A funny thing happened this Christmas - the first time in all the Christmasses Judith and I have spent together : we gave each other the same present. It was a DVD of The Seventh Cross (1944) starring Spencer Tracy. It’s a bit difficult to get a copy of it in the UK, and I’d always wanted to see it again having caught it only once on the TV as a boy in Wales. It’s set in pre World War Two Germany, with the Nazis in power, where an atmosphere of fear exists. It’s easy to understand why we thought to give each other this film, as we did a Christmas market trip in mid-December to Dortmund in Germany, where we visited a former Gestapo prison, now a museum which bears testimony to those who opposed the Nazis and their despicable ideology.

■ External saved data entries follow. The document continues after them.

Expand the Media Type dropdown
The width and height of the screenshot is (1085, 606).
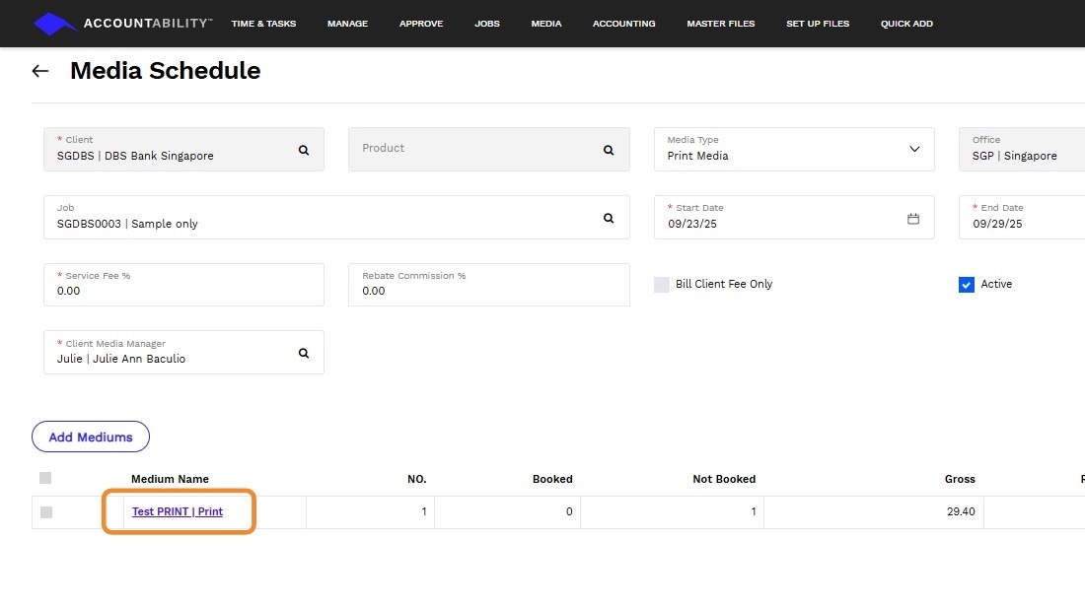click(x=913, y=150)
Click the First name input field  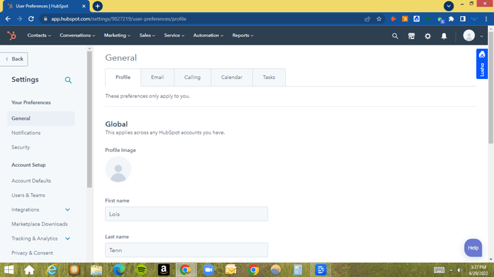(x=187, y=214)
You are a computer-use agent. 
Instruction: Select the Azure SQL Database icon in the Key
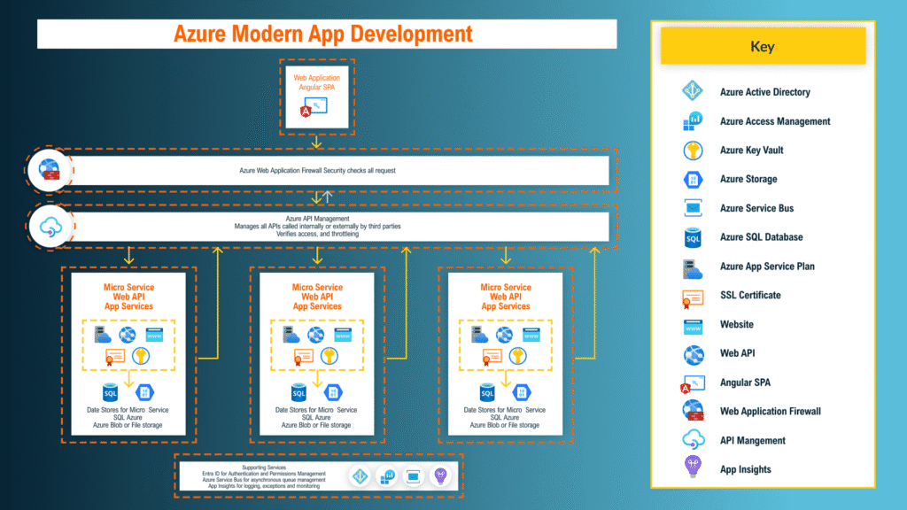pos(692,237)
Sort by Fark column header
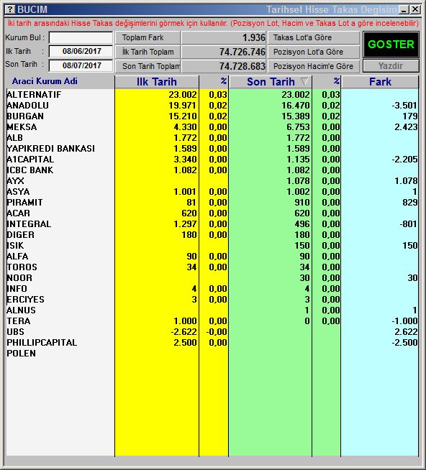 [380, 82]
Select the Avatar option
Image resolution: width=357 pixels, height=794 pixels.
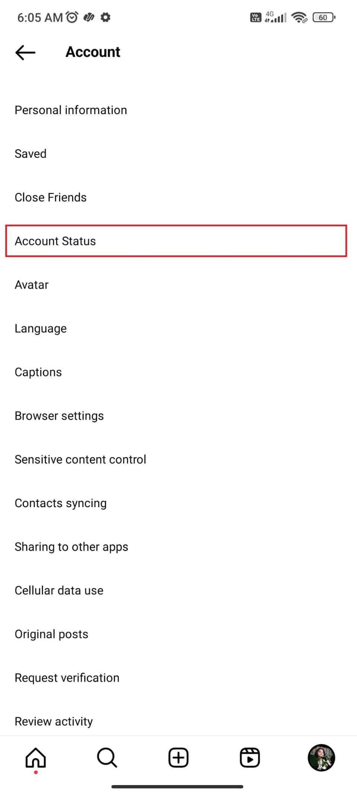point(178,285)
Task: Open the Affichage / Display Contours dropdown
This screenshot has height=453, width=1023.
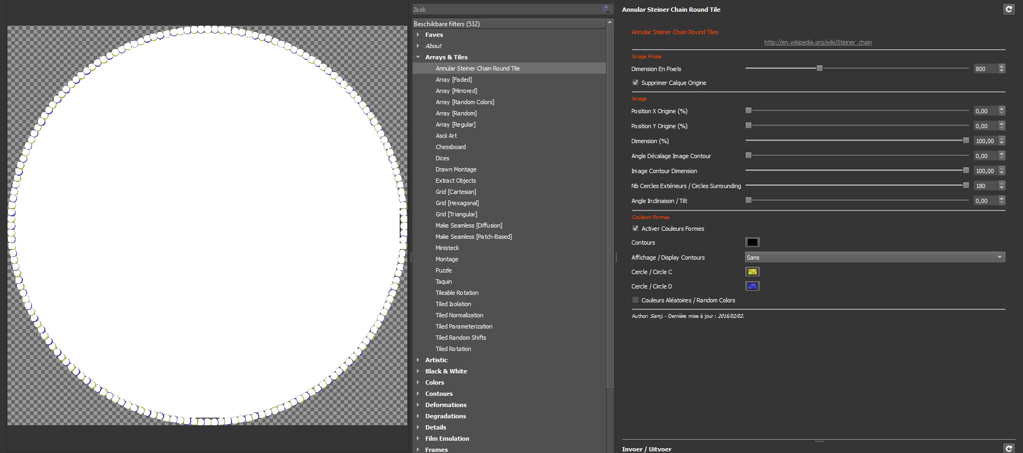Action: click(874, 257)
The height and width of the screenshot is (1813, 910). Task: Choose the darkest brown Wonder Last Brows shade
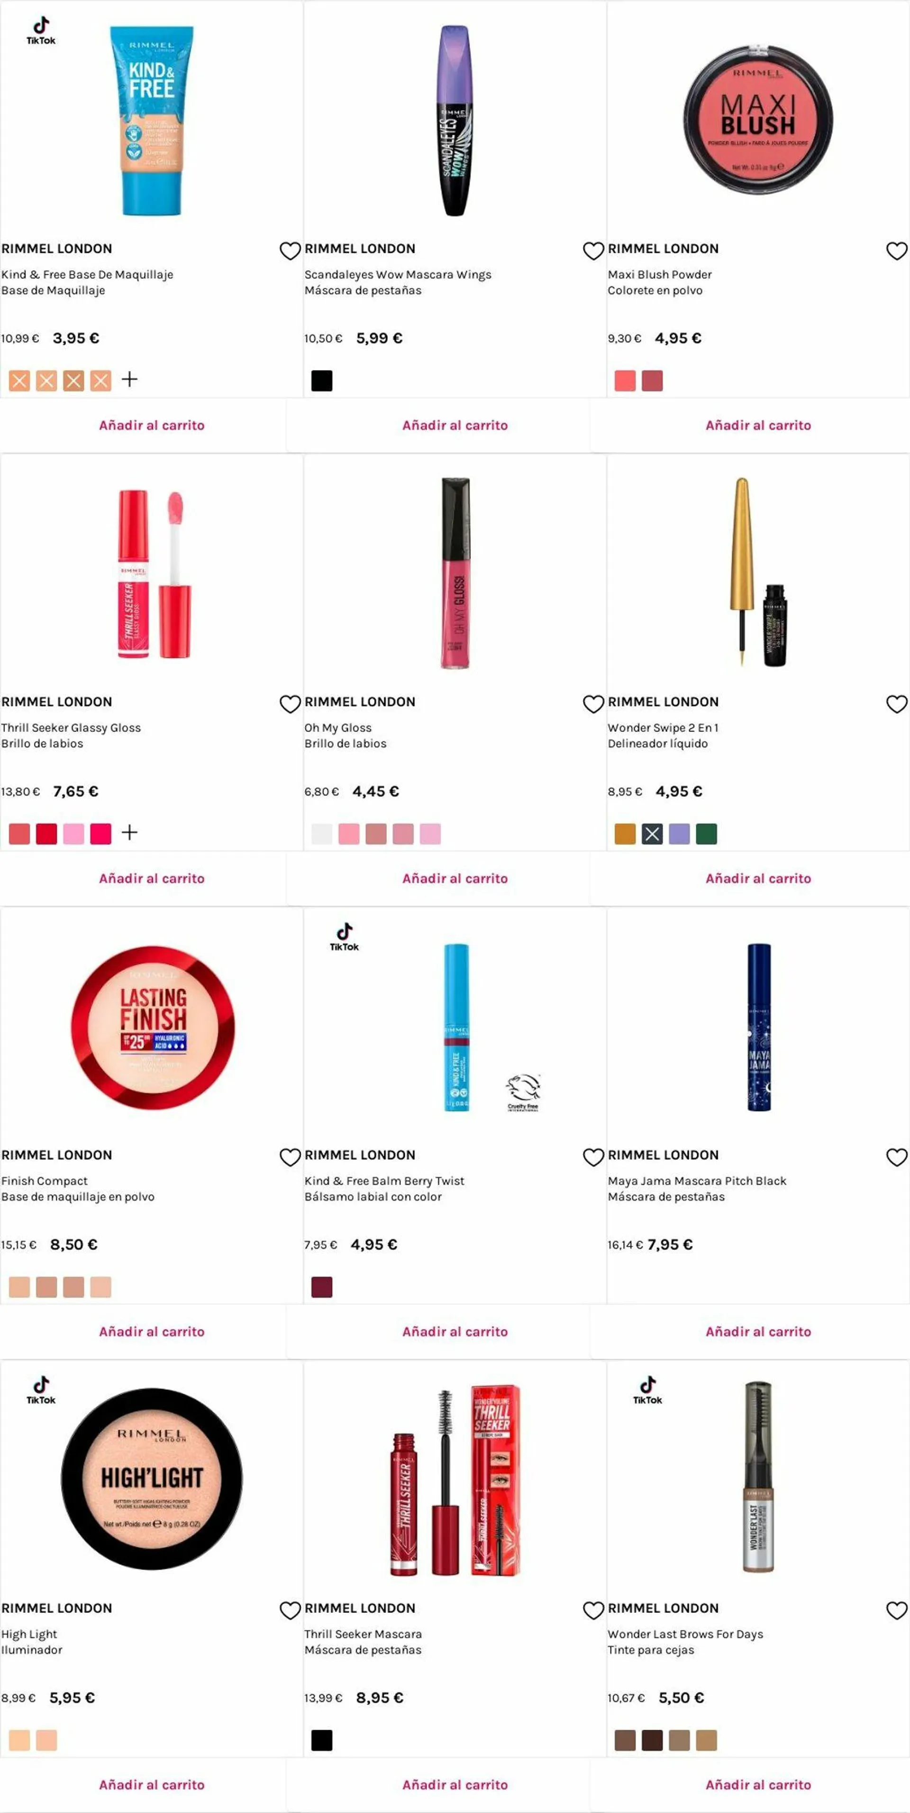click(652, 1741)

The film tells this story too, and is perhaps an unusual example of a wartime propaganda movie because many of the Germans are portrayed sympathetically and not simply as stereotypical bad guys. For my money, Spencer Tracy is always worth watching. The museum in Dortmund was excellent and my wife Judith has written a very interesting piece about it on her own blog, take a look Winterreise to Dortmund .
So, here we are, the Christmas/New Year shenanigans are behind us once again and most of us have, I expect, settled back into daily life. I’m back writing, working on the last chapters (second draft) of the follow-on book to Niedermayer & Hart. One nice thing about writing a second draft, in contrast to a first, is the certainty that you actually do have a book.
Pip Pip!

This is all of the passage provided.